» Exercise directions
State how many lines in the entries below contain the string "Sumak", with case counting. Give only the number.

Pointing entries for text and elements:
■ ■ ■ ■ ■

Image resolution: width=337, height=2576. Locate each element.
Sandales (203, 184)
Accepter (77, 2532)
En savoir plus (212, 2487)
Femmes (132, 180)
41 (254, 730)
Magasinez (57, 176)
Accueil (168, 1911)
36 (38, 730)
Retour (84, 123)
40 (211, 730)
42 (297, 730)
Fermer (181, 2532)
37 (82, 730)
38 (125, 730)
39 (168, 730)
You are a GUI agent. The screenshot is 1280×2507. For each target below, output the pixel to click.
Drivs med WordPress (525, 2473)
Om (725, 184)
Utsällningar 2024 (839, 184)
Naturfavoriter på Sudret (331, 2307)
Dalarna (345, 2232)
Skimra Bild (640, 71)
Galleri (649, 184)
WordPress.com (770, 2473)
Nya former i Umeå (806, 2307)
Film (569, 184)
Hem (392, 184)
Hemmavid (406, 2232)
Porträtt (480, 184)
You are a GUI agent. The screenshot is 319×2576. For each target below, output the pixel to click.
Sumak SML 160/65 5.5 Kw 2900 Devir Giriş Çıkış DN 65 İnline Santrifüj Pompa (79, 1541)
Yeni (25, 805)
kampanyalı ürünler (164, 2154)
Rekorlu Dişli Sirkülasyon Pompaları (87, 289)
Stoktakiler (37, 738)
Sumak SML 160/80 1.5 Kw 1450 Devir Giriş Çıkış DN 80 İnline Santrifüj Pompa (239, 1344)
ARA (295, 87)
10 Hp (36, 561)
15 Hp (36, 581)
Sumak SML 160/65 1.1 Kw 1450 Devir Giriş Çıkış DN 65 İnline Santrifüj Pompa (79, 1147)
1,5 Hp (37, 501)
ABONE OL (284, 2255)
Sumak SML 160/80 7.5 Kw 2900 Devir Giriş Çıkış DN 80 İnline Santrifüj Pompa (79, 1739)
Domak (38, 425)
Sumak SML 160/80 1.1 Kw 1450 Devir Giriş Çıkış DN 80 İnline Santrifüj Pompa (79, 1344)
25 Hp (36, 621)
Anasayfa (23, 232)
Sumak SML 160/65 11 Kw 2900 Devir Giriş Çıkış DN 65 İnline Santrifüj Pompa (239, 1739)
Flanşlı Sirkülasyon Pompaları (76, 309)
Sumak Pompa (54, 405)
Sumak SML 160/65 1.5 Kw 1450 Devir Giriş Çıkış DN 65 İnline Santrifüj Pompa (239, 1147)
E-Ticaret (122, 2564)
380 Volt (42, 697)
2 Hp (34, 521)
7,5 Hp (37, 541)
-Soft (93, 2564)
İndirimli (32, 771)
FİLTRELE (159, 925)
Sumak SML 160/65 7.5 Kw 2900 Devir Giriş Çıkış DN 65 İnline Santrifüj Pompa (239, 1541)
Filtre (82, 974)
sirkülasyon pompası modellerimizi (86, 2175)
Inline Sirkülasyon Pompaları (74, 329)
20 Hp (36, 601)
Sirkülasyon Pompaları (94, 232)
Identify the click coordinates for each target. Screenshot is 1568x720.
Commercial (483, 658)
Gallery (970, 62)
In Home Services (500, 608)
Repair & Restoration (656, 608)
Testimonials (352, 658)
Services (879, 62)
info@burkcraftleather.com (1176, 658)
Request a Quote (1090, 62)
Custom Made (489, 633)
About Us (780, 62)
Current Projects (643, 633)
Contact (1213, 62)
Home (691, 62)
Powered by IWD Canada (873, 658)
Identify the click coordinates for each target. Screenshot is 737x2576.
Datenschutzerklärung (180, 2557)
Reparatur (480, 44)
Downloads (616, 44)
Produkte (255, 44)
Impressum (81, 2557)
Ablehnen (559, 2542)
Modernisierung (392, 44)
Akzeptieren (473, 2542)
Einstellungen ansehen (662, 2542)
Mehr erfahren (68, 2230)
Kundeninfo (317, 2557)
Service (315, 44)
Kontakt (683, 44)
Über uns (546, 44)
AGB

■ ■ ■ ■ ■

» Solution to this task
9